Appearing on "America's Newsroom" with host Sandra Smith, Cavuto said that the devil is in the details when it comes to phase one of the agreement.
"The Chinese have committed to buy $200 million worth of American goods, Sandra, over the next couple of years," said Cavuto. "Now, they have made similar promises in the past."
"In fact, they have created eight times since 2010, when they've made similar deals," he said. "So, they're kind of like me on diet resolutions. You've got to check them to see if they are not sneaking some cannolis in the back room."
After the announcement of the deal, U.S. stocks surged and hit an all-time high, cresting just over 29,000 with the Dow up 200 points.
On Wednesday, following a trade war of nearly two years, U.S. Trade Representative Robert Lighthizer and Chinese Vice Premier Liu He are slated to sign the pact.
According to FOX Business, the purchases will total $205 billion to $210 billion over two years while Chinese sources indicate the buys would be between $215 billion and $220 billion. The purchase details are contained in a section of the agreement that officials have said will not be made public.
Cavuto said that the Chinese will have to respond to mechanisms built-in to make sure their commitment to buy products like soybeans, wheat, pork, and computer parts are monitored.
If the Chinese don't hold up their end of the bargain, Cavuto said the threat to them would potentially become more tariffs.
"I should stress as well, Sandra, that while all this is welcome and certainly good news," he said, "it doesn't necessarily return us to where we were before things started two years ago. And there is a fear, as well, that even with tariffs being reduced, two-thirds of the items we still get from China will be under some sort of tariffs."

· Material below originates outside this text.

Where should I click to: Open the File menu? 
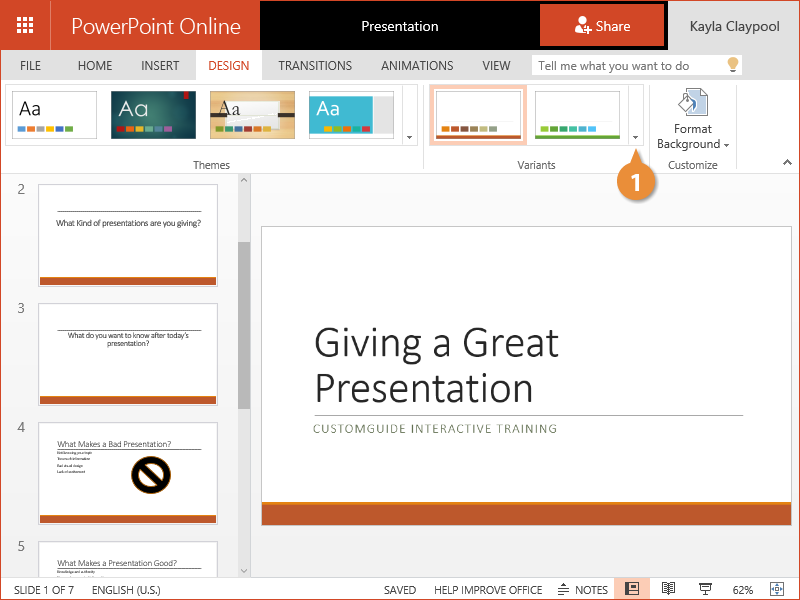(x=31, y=66)
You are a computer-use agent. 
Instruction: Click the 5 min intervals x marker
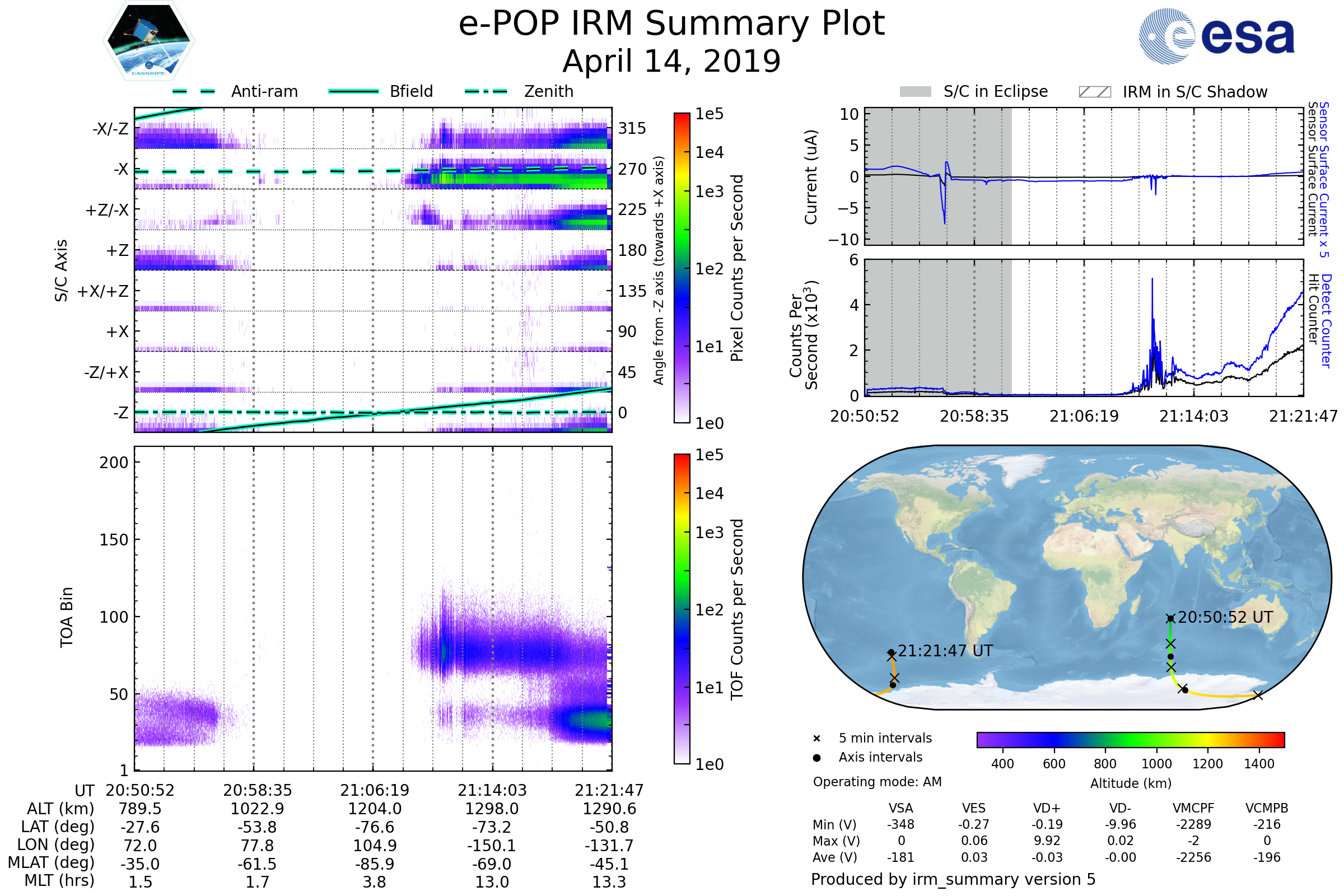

Cavuto also noted that the "big bugaboo" is intellectual property theft and currency manipulation perpetrated by the Chinese. He said that another question to add to the mounting pile is how to police that kind of behavior when a lot of U.S. companies plan to enter business with China.
Cavuto said that, going forward, those companies would have to be a lot more careful and vigilant and that "if they don't do that or there isn't a mechanism in place to make sure they don't do that, all of this could be for nothing."
He told Smith that if the Chinese don't do what they have promised in their deal, the U.S. can "revisit all of this" with "the threat of still more tariffs to come."
"The president seems to think it's a very good strategy to extract concessions from the other side," he mused. "We'll see."